春と動画とこれから

去年初めてのロックダウン中に何かしなくておかしくなってしまうと思って始めたそんな試みの一つ。自分に週一度動画を発信するという目標を掲げた2020年の3月から

YouToberになって一年が経過しました。ミアモデナをとサイトの名前をつけた由来

と根本は同じで、私が住むバルサミコ酢が育つ地、モデナの事を私の視点から紹介したくてAkane  in balsamiclandという名前をつけてチャンネルを作りました。

もちろん有名な著名人であるわけでは無いため、チャンネル登録なんて12人増えるか、全く増えない時期が続き、3651年経って振り返るとチャンネル登録をしてくださった方は390人弱。ありがたい事に、1日に平均して1人位の方がチャンネルを登録して下さった計算になります。ビデオや写真のノウハウがあるわけではないし、動画編集なんて、家族の写真とビデオの整理しかしたことがなかったので四苦八苦!

こういう動画の名前付けから、見てもらえるように表示をする工夫…本当に難しい。

写真や文章とは違う情報の伝え方というのが面白い。写っているものはもちろんだけど、声の抑揚、目線、光の量や音質など些細な事で随分印象が変わってくるというのが、自分で撮って編集すると悪いところが沢山!その反対にこんなところが!と考えもしなかったところが面白かったり。説明しきれていなかったことが伝わることも多々ありました。

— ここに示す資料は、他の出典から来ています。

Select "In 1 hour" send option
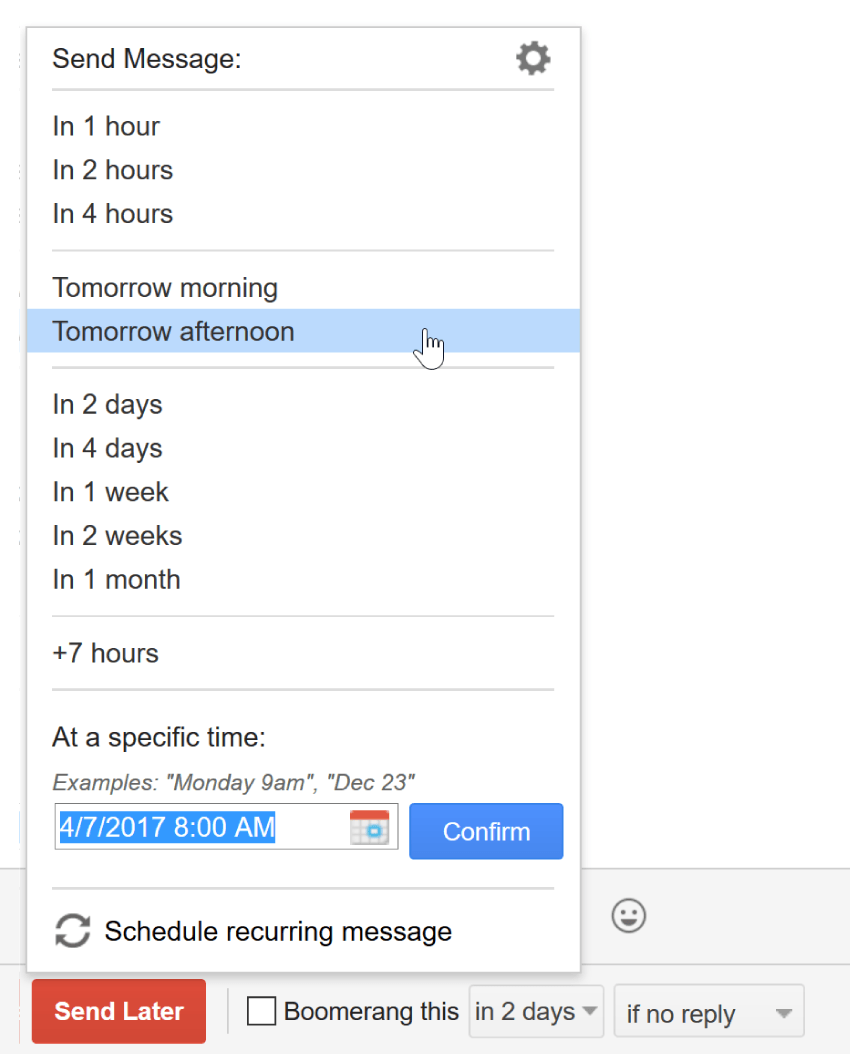850x1054 pixels. click(106, 127)
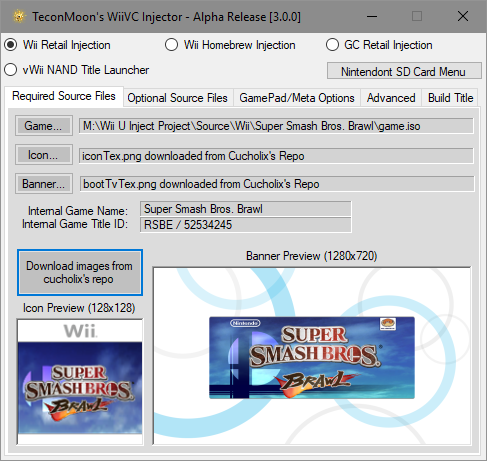
Task: Click the Internal Game Title ID field
Action: point(246,225)
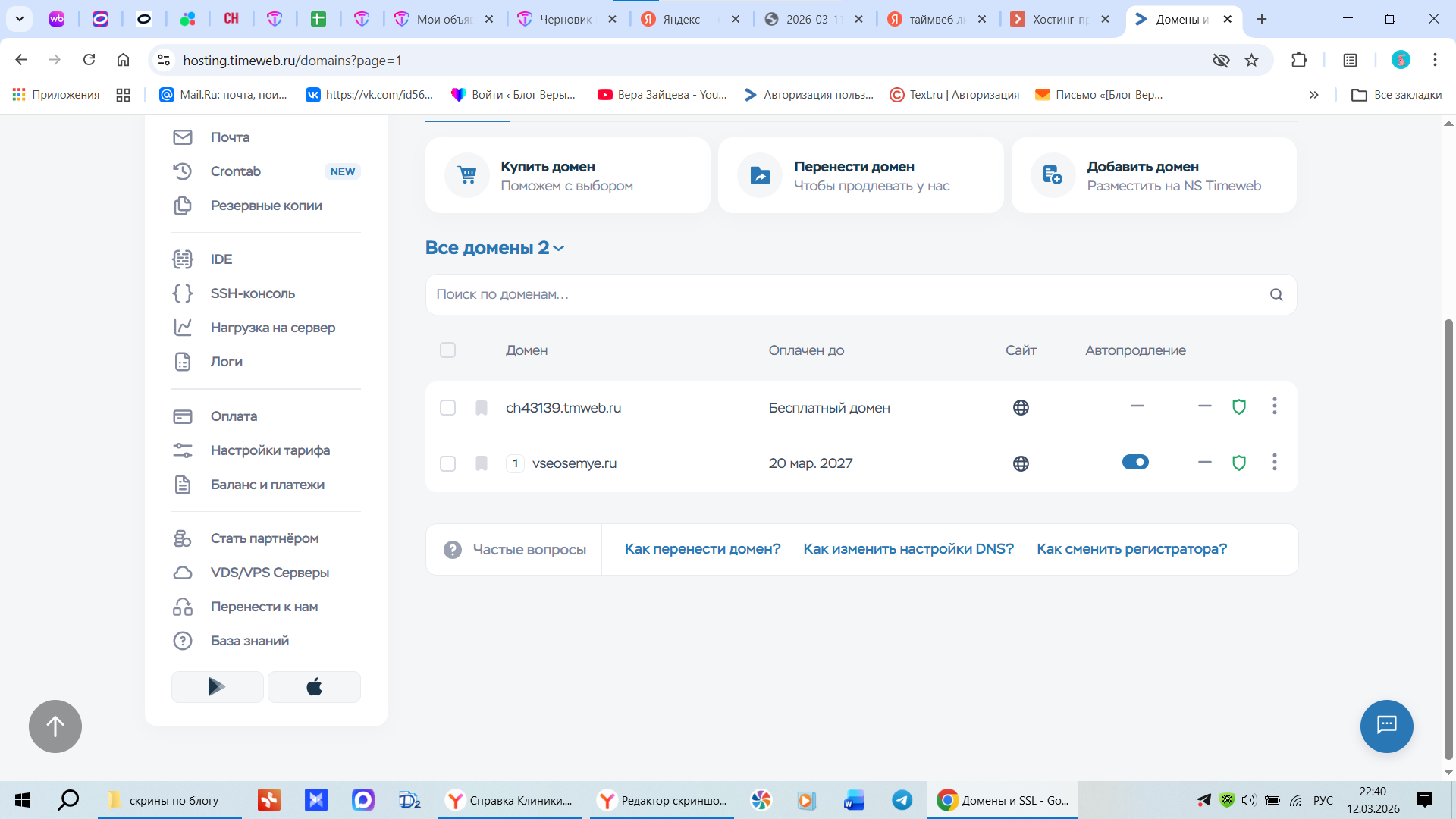Screen dimensions: 1456x819
Task: Click the magnifier icon in the domain search
Action: tap(1276, 295)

もちろん、動画で食べていこうなどと大それた事は微塵も思っていない訳で、強力な情報伝達のツール。これからもバルサミコ酢の良さ、モデナの良さ、イタリアの良さを紹介できるように試行錯誤していきたいと思います。塵も積もれば山となる。60本以上の動画ができました。特に人気があるのはマニアックな「バルサミコ酢を科学する」というシリーズ。実は一番私が力を入れてしゃべりたいものの一つ。一般的なイタリア料理や、バルサミコ酢の使い方なんていう動画より、科学的な事を延々喋っているようなのが好まれるとは!うーむ奥深しYouTobe。

皆さまこれからも懲りずにお付き合いくださいませ。マニアなところはもっと深め、バルサミコ酢のことだけでなく、小さなモデナの生産者やお料理のことなども増やしていきたいと思います。見たことがない方は是非覗いてみてくださいね。リクエストや質問もお待ちしております。

醸造室の紹介ミニ動画を作りました。

「醸造室を見回る、とある春の1日」

Akane in balsamicland 他の動画はこちらからどうぞ。

発酵と年の瀬

2020年が数時間で終わろうとしています。

長かったような短かったような一年。
コロナウイルスに翻弄されたくなかったから、自分を見失いたくなかったから、新しい事を始めた年でした。
まさか去年の今頃、自分が動画を発信するようになるとは思っていなかったし、今まで作らなくてはと思いつつ先延ばしになっていたサイトも自分で一から作る事ができたのはコロナウイルスのおかげです。

動画を始めた3月。イタリアはロックダウン全く身動きが取れなくなりました。
なんだかよくわからないウイルスの脅威。報道にソーシャルネットワークどれもコロナウイルスの話ばかり
このまま家にこもっていたら、おかしくなりそう。それは急に仕事やその他の色々なことが止まってしまったから。

自分に定期的にやる事を科そう、
何か外とつながる事を考えよう、何かしなくてはという思いで始めた動画でした。

Youtobeチャンネル Akane in balsamicland
全くの素人が、テーマを考えて、たった1人で動画を撮って編集して。
案外時間もかかるし、どうしたらわかりやすく伝えられるのか?と考え新しい分野の事で
知り合いの映像の専門家の方にアドバイスをもらったり、自分で調べたり学ぶことが盛り沢山。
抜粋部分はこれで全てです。